### [Action item]
Using the text on the scope of the EMG examination, list every title it gives for physicians who perform and interpret these studies.

### [Exercise text]
# # # # # # #

Chapter 1 The Scope of the EMG Examination
Electromyography (EMG) is a term that was first coined by Weddell et al in 1943 to describe the clinical application of needle electrode examination of skeletal muscles. Since then, and at least in North America, the nomenclature “EMG” or “clinical EMG” has been used by physicians to refer to the electrophysiologic examination of peripheral nerve and muscle that include the nerve conduction studies (NCS) as well as the needle evaluation of muscles. These terms continue to cause confusion that hinders communication among physicians and healthcare workers. Some physicians refer to the study as EMG/NCS, reserving the name EMG solely to the needle EMG evaluation and adding the term NCS to reflect the nerve conduction studies separately. Others have used the title needle EMG or needle electrode examination to reflect the needle evaluation of muscles, while keeping the term EMG to describe the entire evaluation of nerve and muscle. More recently, a nonspecific term, the “electrodiagnostic (EDX) examination,” has gained popularity to serve as an umbrella covering both the needle EMG and NCS. Other nomenclature used worldwide includes the electrophysiologic examination, which may be confused with the cardiac electrophysiological studies, and the electroneuromyographic (ENMG) examination which is the most accurate description of the study, yet unfortunately not widely used. Finally, physicians performing and interpreting these studies are called electromyographers (EMGers), electrodiagnosticians, or EDX consultants.

# # # # # # #

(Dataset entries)
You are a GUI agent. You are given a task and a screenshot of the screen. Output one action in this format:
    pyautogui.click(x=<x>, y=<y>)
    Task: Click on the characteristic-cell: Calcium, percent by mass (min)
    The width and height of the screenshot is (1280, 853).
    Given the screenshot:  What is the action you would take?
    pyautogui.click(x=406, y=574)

# # # # # # #

### [Exercise answer]
- Electromyographers (EMGers)
- Electrodiagnosticians
- EDX consultants